- _What to work on_
Report, as a bare number, how many lines of the material below contain the word "policy".

- _Given information_
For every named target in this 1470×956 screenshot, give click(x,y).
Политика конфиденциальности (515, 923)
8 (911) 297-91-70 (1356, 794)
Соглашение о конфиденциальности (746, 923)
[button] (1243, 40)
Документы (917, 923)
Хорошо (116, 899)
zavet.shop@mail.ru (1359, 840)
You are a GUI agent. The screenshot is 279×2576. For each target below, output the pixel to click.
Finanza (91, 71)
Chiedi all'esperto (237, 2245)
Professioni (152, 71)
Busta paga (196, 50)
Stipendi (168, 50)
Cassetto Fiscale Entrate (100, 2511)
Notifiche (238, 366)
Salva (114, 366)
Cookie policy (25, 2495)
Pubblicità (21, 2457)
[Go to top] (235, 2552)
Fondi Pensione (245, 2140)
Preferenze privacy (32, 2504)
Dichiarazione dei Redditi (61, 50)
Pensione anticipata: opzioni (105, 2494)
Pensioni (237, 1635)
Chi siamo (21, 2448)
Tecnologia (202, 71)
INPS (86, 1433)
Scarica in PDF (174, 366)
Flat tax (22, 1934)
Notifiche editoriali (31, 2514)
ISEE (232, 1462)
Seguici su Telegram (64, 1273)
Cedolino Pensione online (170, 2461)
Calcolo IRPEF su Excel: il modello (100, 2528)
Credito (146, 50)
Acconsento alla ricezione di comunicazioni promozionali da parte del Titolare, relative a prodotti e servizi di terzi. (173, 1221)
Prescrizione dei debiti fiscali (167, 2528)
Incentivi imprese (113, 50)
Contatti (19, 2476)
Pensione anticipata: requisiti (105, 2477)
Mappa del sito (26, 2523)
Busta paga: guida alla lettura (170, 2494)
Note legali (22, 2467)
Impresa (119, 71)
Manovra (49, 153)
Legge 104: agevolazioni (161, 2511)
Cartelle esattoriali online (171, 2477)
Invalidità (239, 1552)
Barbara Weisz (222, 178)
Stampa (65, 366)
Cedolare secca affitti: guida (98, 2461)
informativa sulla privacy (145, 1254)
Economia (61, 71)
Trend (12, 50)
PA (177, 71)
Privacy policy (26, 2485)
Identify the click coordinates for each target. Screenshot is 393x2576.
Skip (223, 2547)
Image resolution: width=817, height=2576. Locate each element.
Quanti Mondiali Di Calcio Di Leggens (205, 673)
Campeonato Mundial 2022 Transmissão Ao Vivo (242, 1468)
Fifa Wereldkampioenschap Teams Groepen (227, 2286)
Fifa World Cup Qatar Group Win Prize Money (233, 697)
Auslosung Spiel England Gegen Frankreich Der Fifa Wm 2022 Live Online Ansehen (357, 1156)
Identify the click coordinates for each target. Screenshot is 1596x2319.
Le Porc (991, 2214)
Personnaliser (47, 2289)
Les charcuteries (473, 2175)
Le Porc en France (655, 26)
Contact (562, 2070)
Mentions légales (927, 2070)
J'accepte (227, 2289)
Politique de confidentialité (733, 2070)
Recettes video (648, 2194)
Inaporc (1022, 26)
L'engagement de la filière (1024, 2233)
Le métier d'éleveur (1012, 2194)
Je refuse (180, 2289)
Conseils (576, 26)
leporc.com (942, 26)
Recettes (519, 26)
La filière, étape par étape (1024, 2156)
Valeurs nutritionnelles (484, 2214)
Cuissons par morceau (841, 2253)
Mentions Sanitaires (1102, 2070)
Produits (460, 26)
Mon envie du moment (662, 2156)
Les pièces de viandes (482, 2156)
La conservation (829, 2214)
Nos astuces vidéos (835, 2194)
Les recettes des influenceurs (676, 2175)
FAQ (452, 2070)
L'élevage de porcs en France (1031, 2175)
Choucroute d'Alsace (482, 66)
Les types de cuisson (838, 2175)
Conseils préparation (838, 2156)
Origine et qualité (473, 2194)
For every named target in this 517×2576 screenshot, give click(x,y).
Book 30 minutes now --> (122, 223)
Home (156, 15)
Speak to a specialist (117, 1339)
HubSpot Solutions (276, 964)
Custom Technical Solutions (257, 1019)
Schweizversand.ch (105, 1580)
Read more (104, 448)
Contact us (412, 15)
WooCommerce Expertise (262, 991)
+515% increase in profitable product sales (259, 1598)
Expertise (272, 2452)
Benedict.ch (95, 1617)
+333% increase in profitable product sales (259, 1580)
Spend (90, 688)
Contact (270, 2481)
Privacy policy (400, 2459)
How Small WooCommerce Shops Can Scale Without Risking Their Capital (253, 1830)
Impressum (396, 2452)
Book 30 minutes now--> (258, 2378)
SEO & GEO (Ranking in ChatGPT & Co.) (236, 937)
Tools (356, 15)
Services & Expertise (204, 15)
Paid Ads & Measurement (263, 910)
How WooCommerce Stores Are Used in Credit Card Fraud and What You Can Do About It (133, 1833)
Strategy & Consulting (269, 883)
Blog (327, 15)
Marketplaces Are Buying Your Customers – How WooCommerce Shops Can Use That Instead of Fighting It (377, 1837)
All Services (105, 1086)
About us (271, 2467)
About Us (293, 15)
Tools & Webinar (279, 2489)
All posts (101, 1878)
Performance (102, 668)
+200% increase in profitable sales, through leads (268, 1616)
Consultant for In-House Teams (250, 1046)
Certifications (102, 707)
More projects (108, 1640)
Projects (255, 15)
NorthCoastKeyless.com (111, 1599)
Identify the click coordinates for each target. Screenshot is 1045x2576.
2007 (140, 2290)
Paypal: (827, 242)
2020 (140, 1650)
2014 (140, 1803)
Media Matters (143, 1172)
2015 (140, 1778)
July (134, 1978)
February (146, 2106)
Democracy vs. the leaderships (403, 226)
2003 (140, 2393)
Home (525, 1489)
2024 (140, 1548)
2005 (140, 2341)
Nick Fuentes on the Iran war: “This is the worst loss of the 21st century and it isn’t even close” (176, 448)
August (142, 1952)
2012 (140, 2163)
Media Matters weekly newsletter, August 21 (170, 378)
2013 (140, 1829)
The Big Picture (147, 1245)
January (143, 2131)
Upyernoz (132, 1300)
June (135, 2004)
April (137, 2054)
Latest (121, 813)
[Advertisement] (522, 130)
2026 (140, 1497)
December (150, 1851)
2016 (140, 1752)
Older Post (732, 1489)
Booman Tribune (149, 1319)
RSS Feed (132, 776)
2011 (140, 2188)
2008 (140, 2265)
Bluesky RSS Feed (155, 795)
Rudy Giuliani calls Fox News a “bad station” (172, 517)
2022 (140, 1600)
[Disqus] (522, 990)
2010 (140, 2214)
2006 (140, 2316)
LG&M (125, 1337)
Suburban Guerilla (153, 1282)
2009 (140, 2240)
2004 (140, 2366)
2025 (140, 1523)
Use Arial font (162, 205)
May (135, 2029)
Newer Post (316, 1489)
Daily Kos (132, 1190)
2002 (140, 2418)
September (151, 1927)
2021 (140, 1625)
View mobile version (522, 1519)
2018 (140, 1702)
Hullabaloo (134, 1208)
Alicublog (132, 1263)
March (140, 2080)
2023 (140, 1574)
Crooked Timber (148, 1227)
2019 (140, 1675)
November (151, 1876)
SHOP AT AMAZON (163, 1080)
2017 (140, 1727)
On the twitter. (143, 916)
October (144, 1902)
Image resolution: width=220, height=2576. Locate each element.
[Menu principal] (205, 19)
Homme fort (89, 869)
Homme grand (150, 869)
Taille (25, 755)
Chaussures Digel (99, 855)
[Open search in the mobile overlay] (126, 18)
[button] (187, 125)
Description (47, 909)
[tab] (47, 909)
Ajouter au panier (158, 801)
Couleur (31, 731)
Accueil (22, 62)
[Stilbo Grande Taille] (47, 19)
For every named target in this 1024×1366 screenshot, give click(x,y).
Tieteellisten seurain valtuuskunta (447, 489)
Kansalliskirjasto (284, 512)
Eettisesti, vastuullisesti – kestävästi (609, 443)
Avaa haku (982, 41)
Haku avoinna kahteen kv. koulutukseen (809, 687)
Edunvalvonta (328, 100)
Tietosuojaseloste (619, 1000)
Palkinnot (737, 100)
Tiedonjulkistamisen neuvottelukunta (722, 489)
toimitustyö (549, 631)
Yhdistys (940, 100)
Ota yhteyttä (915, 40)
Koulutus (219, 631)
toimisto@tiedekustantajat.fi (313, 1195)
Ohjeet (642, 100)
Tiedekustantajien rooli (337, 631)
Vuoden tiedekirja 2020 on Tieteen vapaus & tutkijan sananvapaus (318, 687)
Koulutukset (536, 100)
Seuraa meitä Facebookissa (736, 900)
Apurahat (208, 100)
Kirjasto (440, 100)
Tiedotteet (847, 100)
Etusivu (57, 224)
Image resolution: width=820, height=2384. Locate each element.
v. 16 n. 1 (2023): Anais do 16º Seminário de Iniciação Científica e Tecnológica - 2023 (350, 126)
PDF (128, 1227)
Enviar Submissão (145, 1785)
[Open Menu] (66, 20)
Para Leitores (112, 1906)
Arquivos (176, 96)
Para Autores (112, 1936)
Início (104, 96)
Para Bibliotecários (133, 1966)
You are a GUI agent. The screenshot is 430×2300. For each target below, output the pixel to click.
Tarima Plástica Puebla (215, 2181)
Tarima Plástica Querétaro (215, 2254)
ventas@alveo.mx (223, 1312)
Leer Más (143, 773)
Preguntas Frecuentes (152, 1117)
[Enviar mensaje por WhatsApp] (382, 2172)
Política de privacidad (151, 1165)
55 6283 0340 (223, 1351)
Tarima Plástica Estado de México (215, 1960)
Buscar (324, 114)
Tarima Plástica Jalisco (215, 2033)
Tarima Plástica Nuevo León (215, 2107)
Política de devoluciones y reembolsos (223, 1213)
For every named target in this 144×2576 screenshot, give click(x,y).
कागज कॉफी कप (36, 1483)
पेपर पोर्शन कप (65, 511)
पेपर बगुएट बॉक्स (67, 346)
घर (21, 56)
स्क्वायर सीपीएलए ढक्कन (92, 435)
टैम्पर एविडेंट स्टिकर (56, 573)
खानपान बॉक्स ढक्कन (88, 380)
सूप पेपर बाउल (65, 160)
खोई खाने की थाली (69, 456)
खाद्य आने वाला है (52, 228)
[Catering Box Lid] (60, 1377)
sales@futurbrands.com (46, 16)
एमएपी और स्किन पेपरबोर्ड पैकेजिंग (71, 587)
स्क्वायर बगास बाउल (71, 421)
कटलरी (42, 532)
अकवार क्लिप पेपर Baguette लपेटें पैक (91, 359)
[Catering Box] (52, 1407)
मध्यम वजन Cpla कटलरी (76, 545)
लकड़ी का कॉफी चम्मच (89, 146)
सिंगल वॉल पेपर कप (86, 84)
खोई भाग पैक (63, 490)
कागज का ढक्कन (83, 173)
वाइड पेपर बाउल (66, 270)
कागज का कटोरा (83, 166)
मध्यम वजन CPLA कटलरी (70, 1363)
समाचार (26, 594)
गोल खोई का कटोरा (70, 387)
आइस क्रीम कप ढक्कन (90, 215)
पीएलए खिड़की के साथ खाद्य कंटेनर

- _Solution to this exercise_
3